Document text >>
========
CT-based deep learning model to differentiate invasive pulmonary adenocarcinomas appearing as subsolid nodules among surgical candidates: comparison of the diagnostic performance with a size-based logistic model and radiologists.

OBJECTIVES

To evaluate the deep learning models for differentiating invasive pulmonary adenocarcinomas (IACs) among subsolid nodules (SSNs) considered for resection in a retrospective diagnostic cohort in comparison with a size-based logistic model and expert radiologists.

METHODS

This study included 525 patients (309 women; median, 62 years) to develop models, and an independent cohort of 101 patients (57 women; median, 66 years) was used for validation. A size-based logistic model and deep learning models using 2.5-dimension (2.5D) and three-dimension (3D) CT images were developed to discriminate IAC from less invasive pathologies. Overall performance, discrimination, and calibration were assessed. Diagnostic performances of the three thoracic radiologists were compared with those of the deep learning model.
========
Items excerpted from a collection

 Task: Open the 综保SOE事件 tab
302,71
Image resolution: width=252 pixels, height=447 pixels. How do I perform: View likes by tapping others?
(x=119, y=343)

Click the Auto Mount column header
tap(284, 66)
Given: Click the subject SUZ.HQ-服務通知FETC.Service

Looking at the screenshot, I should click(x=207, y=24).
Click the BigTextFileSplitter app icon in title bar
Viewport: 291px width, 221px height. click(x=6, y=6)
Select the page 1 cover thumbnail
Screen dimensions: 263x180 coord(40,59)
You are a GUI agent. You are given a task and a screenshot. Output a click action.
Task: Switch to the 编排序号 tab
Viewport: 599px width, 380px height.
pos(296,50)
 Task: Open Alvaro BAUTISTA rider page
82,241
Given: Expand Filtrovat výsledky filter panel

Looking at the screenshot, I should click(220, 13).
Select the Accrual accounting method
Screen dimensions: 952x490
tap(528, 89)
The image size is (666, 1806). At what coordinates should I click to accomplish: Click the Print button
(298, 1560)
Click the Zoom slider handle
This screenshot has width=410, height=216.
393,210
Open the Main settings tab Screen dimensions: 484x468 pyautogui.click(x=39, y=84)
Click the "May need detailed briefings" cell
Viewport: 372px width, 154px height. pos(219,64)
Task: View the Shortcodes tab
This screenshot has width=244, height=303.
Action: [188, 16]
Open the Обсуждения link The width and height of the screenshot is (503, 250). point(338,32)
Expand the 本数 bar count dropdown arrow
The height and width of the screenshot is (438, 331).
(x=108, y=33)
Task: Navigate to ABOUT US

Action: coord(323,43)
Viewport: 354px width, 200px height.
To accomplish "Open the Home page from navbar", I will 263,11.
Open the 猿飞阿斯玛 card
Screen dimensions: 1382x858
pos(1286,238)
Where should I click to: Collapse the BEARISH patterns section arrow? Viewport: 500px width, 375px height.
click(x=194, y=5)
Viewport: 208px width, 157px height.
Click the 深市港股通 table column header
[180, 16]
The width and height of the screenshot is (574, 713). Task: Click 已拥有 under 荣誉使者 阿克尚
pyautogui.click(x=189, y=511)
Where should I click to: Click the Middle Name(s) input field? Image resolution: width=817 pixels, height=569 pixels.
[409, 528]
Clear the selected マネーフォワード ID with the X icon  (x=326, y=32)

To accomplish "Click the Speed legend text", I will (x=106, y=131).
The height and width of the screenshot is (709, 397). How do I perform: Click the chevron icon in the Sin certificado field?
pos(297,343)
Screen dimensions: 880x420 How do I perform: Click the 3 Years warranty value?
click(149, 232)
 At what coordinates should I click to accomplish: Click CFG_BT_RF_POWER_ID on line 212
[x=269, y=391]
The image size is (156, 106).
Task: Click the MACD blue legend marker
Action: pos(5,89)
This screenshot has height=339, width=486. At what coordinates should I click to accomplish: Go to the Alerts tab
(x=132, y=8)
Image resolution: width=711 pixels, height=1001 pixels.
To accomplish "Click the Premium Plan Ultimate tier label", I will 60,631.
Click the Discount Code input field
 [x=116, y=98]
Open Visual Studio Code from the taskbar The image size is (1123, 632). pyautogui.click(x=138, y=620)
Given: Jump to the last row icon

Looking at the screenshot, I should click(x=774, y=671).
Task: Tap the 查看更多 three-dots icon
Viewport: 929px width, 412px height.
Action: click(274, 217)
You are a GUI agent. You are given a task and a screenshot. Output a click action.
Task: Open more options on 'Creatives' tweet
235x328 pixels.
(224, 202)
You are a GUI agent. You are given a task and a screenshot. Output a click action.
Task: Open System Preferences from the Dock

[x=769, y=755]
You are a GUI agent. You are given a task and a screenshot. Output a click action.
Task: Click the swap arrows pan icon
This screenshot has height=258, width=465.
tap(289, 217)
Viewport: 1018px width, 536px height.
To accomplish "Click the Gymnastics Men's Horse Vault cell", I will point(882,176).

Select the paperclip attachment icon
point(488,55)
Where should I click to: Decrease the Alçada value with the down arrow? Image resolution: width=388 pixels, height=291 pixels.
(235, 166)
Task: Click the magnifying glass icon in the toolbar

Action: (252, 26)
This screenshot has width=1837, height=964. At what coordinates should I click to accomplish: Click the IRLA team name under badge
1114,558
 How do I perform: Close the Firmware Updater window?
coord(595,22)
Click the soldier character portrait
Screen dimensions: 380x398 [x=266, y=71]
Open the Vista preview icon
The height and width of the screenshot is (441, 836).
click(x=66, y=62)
========
Exercise brief >> From the text on the CT-based deep learning model, reproduce word for word the part that opens with "CT-based deep learning" and closes with "model and radiologists.".

Written reply >>
CT-based deep learning model to differentiate invasive pulmonary adenocarcinomas appearing as subsolid nodules among surgical candidates: comparison of the diagnostic performance with a size-based logistic model and radiologists.